>> begin Selected text

Date: 11/29/18 5:50 pm
From: Karl Schneck <keschneckdds...>
Subject: [obol] Re: Dharma Center Bluebirds and a request from OBOL members
Not to condone or chastise the photographer in question (because at
this point it is hearsay and I wasn't there), but birding ethics are very
controversial. One birder's ethics can be quite different than another's.
And photographers are a whole different species. And worse yet, some
birders have a set of ethics for everyone but themselves ("I can do it, but
you can't"). Having grown up in the 60s, my recommendation is "Peace and
Love" (forget it and move on). BTW, I am one of those photographers with a
"long camo-covered lens", I love the birds, and I try not to interfere in
their struggles to survive.
Karl Schneck

"As age comes on, one source of enjoyment after another is closed, but
nature's sources never fail." John Muir

On Thu, Nov 29, 2018 at 3:38 PM Nagi Aboulenein <nagi.aboulenein...>

> Hi Lars,
> I'm always mystified why someone with that big a lens has to get so much
> closer than the rest of us.
> That question, I can help with :-)
> The large DSLR super-telephoto lenses, as they’re referred to, don’t
> necessarily have a huge focal length or magnification factor, which, by the
> way is not the same as the “zoom” factor.
> The zoom factor only applies to variable focal length (zoom) lenses (as
> opposed to fixed focal length lenses), and refers to the ratio between the
> shortest and longest focal lengths of a zoom lens, and basically has
> nothing to do with how much closer or how magnified an image will appear to
> be. For example, both a 15-60mm lens and a 100–400mm lens will both have a
> zoom factor of 4, but obviously the 100-400mm lens will bring things a lot
> closer, or have a larger magnification factor.
> The magnification factor is all about how much the object will appear
> magnified relative to approximately what’s seen by the human eye at the
> same distance. The human eye is approximately equivalent to a 50mm lens in
> that respect, so a 500mm lens will “only” give you a 10x magnification,
> about the same as 10x binoculars. That’s pretty meagre, when compared to
> what some of the more recent point-and-shoot cameras are capable of. For
> example, Nikon’s most recent P&S camera (P1000, I think) has a focal length
> of up to 3000mm. When fully extended, that’s a 60x magnification vs. the
> human eye or a 50mm lens, or 6x larger than a DSLR 500mm lens.
> However, where these P&S cameras fall short is in how much light enters
> the lens and consequently hits the sensor, due to the smaller size of the
> lens as well as the smaller size of the sensor. The amount of sharpness and
> detail you get with one of these DSLR monster lenses is amazing compared
> with a superlong P&S's sharpness and detail. Additionally, the severity of
> atmospheric effects on image quality (heat shimmer, etc) is directly
> proportional to the distance from the object - so that the longer the
> camera’s lens, the more exposed you are to image degradation due to such
> effects.

>> end Selected text
>> begin Data

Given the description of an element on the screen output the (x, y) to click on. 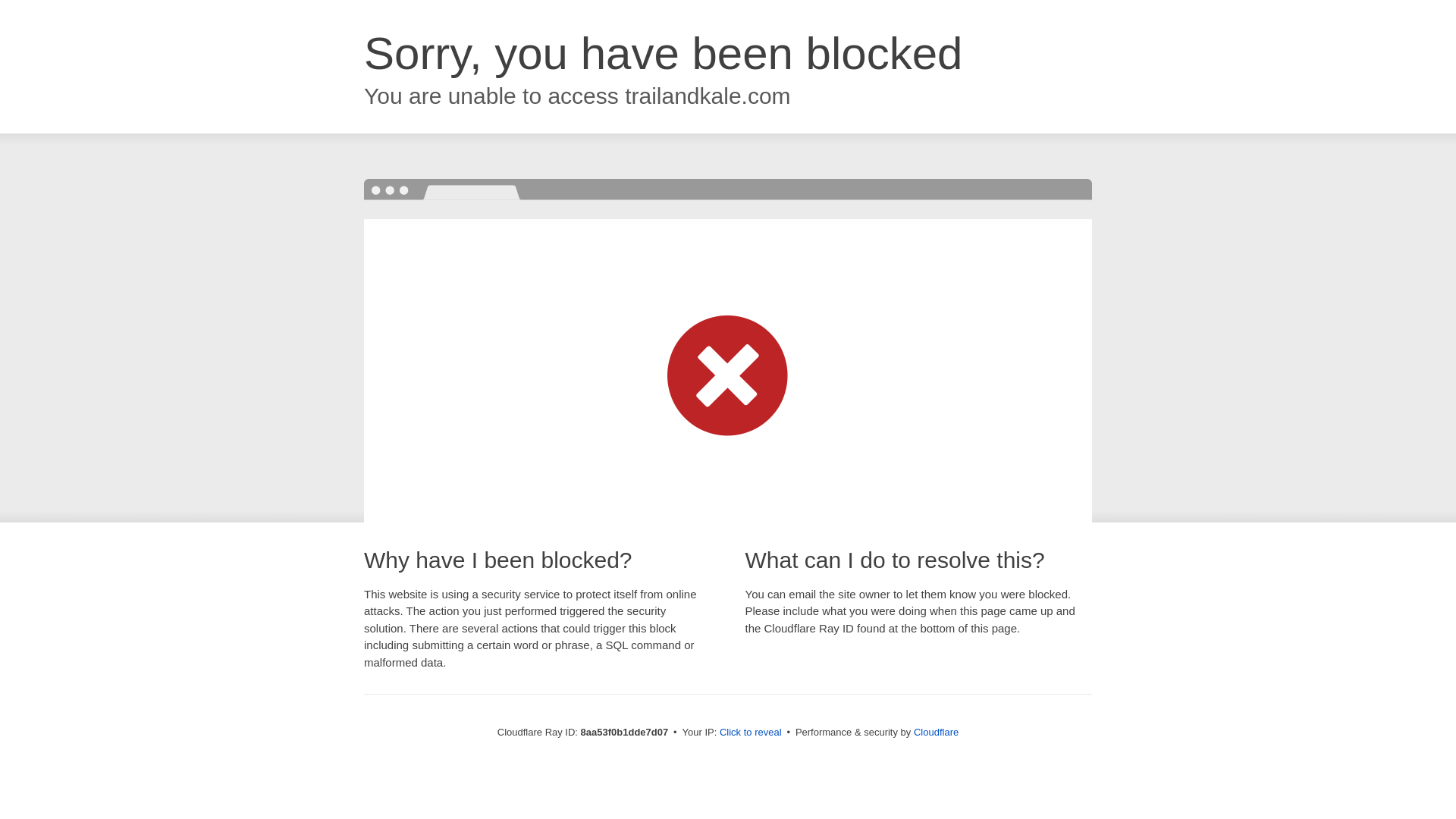
Cloudflare (936, 731)
Click to reveal (750, 732)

>> end Data

§ **Jobs**
1/ In the mailing-list post, rewrite the stretch from "On Thu, Nov" through "rest of us.", with "mystified" replaced by "puzzled".
2/ What lens is the human eye said to be approximately equivalent to in the mailing-list post?

§ **Per-task outputs**
1/
On Thu, Nov 29, 2018 at 3:38 PM Nagi Aboulenein <nagi.aboulenein...>

> Hi Lars,
> I'm always puzzled why someone with that big a lens has to get so much
> closer than the rest of us.

2/ A 50mm lens.